3 - No trecho “Na turma pouco dá pra todos, todo mundo divide, cada um contribui”, que princípio ou valor é destacado positivamente no comportamento da turma?
texto:A TURMA
Eu também já tive turma, ou melhor, fiz parte de turma e sei como
é importante em certa idade essa entidade, a turma.
A gente é um ser racional, menos quando em turma. Existe, por
exemplo, alguma razão para um grupo de pessoas sentar todo dia numa
escadaria ou meio-fio e passar horas conversando?
Você pode falar a um filho, por exemplo, que refrigerantes
engordam e chocolates dão mais espinhas em quem já está na idade das
espinhas. Ele nem ouvirá. Mas, se um dia a turma resolver, ele passará a tomar
só água com limão e pegará nojo de chocolate. Você pode falar que cabelo tão
comprido é incômodo, calorento, atrapalha, mas que nada, ele te pedirá dinheiro
para comprar mais xampu. Agora, se a turma resolver cortar careca, ele
aparecerá de repente careca no café da manhã e nem quererá falar no assunto
– qual o problema em cortar careca?
Você pode dizer que bossa nova é bom, e mostrar jornais e
revistas, provar que só “Garota de Ipanema” já recebeu centenas de gravações
em todo o mundo, mas ele aumentará o volume do rock pauleira ou da tecno-
bost. Até o dia em que alguém da turma aparece com um CD de bossa nova e
ele troca Axel Rose por Tom Jobim de um dia para o outro.
A turma tem modas, como quando resolvem todos arregaçar as
barras das calças, que usavam arrastando pelo chão.A turma tem traumas, como quando o namoradinho de uma se
apaixona pela namoradinha de outro e ...
A turma tem linguagem própria, uma variante local de um ramal
regional da vertente adolescente da língua.
A turma adora sentar na calçada e na praça e falar sobre o que
viram em casa na televisão.
A turma tem duplas de amigos e amigas mais chegados, e trios, e
quartetos, que num grande minueto anarquista se misturam nas festas de
aniversário.
Ninguém da turma dança até que alguém da turma começa a
dançar, aí dançam todos trocando de par até acabarem dançando todos juntos
como turma que são.
Um da turma se tatua, todos da turma querem se tatuar.

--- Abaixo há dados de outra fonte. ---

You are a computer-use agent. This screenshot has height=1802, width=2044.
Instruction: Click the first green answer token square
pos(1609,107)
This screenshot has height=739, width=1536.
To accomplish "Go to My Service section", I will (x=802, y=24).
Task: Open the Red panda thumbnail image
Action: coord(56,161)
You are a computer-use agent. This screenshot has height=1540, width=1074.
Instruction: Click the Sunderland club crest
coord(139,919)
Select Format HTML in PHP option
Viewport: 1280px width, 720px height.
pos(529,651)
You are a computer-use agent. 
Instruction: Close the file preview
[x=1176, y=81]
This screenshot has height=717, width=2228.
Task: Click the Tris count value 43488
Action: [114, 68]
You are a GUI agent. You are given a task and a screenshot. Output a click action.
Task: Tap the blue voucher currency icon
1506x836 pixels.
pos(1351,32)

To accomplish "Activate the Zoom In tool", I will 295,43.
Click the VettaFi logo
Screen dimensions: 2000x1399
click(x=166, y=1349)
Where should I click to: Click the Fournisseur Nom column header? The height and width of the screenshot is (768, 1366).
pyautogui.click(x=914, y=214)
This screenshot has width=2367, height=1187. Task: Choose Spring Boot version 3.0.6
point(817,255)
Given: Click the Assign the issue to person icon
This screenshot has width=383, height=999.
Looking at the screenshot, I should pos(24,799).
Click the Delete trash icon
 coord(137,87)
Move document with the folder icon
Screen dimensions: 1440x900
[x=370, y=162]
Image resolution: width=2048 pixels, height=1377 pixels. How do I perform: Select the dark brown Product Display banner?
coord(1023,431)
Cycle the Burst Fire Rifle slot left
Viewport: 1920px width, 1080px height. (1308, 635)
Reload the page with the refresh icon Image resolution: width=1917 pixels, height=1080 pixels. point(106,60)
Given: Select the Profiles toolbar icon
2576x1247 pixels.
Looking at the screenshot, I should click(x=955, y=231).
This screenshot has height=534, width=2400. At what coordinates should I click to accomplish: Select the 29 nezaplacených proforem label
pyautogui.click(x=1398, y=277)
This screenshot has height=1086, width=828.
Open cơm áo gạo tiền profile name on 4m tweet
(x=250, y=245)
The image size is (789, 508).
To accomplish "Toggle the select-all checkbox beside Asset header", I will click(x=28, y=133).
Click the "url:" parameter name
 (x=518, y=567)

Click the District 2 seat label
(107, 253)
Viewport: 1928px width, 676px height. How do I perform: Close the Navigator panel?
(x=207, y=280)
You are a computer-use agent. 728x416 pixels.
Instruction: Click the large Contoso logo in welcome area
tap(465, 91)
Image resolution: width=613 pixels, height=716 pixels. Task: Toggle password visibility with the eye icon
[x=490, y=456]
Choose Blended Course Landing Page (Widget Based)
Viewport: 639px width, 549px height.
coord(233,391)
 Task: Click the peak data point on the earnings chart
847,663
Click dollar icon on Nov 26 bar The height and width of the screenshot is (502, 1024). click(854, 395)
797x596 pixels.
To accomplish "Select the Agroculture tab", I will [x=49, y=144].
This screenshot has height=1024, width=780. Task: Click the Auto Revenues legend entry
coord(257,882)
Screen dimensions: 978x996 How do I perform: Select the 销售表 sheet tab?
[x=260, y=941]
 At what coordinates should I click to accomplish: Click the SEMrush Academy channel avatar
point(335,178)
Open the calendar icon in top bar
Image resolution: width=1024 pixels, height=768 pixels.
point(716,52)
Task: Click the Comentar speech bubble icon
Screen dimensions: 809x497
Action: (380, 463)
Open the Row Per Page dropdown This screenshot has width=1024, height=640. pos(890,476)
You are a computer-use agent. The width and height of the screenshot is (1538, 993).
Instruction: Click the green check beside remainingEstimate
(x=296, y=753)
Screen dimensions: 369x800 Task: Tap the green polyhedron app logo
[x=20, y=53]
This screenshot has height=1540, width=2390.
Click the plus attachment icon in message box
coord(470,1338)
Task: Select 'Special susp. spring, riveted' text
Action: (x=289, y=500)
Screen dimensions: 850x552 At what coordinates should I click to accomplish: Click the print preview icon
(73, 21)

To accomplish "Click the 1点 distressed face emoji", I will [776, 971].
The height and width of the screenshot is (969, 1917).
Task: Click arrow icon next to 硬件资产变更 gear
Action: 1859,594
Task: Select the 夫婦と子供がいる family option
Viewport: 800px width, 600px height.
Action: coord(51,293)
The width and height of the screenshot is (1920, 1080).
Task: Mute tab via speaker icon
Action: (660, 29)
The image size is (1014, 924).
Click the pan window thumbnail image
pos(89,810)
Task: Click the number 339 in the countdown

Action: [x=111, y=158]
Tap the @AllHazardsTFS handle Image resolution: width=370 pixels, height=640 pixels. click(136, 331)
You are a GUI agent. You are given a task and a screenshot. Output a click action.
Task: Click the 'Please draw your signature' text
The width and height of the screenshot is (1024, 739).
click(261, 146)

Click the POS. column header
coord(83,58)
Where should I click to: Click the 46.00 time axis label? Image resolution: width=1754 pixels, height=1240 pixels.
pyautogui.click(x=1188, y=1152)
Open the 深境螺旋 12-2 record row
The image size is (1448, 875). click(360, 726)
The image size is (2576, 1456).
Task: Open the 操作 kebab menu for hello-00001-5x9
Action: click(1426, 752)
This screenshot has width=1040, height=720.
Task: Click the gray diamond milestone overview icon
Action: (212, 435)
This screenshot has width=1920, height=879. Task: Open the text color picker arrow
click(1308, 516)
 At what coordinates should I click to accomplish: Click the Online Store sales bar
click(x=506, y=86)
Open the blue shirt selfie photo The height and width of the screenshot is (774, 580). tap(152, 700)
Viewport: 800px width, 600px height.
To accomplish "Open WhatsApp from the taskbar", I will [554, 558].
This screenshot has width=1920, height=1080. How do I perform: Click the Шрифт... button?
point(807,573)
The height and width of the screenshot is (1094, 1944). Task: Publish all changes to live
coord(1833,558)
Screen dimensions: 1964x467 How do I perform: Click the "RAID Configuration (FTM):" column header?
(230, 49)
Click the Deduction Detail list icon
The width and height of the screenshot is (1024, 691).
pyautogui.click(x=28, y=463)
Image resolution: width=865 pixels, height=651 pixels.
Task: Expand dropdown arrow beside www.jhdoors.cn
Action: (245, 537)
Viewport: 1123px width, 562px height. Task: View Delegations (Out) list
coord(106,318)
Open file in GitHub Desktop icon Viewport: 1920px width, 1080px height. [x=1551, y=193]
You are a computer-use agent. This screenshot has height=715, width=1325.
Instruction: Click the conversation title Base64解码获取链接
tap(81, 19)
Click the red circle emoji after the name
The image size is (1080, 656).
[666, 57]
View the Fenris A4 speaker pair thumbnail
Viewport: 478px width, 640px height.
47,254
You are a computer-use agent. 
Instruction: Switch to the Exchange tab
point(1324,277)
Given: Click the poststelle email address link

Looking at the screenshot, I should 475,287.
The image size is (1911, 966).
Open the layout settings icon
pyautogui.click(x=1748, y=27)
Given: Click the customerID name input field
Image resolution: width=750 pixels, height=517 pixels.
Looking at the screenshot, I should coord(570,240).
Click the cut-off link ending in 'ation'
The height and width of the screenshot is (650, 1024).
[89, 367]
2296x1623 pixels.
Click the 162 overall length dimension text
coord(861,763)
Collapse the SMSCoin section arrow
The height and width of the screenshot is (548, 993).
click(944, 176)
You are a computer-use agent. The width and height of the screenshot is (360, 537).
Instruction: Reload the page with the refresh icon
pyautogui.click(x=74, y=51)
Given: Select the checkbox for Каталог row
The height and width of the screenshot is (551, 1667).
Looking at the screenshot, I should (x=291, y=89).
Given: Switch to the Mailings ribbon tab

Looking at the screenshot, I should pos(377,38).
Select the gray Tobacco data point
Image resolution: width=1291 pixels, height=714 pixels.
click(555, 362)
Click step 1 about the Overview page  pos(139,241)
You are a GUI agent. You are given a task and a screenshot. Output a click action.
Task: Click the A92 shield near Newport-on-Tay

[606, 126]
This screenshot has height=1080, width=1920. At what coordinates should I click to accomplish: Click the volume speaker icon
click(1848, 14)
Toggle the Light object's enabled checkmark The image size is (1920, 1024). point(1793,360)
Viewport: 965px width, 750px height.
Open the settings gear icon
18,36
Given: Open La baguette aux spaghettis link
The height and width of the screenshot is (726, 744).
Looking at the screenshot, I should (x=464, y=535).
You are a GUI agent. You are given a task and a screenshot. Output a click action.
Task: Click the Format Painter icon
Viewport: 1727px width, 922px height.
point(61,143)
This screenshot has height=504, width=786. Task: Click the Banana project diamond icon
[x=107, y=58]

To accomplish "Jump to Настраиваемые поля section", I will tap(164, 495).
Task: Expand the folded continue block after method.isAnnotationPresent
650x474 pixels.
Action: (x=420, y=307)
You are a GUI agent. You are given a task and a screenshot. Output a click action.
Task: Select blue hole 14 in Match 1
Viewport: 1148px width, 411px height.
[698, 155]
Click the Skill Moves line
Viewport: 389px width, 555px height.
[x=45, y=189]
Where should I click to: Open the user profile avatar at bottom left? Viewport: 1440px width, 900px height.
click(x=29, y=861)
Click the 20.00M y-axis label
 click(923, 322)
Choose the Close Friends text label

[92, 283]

Um bota uma argola no nariz, os outros, para variar, botam no lábio,
na sobrancelha e na orelha e...
A turma é isso aí, cara, uma reunião diária de espinhas e
inquietações, habilidades e temperamentos, o baralho das personalidades se
misturando, o jogo das informações e dos sentimentos rolando nas conversas
sem fim, nas andanças sem cansaço, nas músicas compartilhadas, no refri com
três canudos e uma empadinha pra quatro.
Na turma pouco dá pra todos, todo mundo divide, cada um contribui,
a turma se une partilhando e repartindo.
A turma ri como só na turma se ri.
A turma julga quando erramos.
A turma castiga com silêncios e ironias.
A turma te chama, te reprime, te liberta, te revela, te rebela, te
maltrata, te orgulha, te ama e te envolve, te afasta e te atrai, mas a turma é assim
porque a turma é a turma.
Até o dia em que – disse a todos meus filhos – cansamos de ter
turma e passamos a ser gente. E todos me disseram que sou um chato, mas o
primogênito hoje já concorda: o tempo da turma passa.
Mas, aqui entre nós, como dá saudade!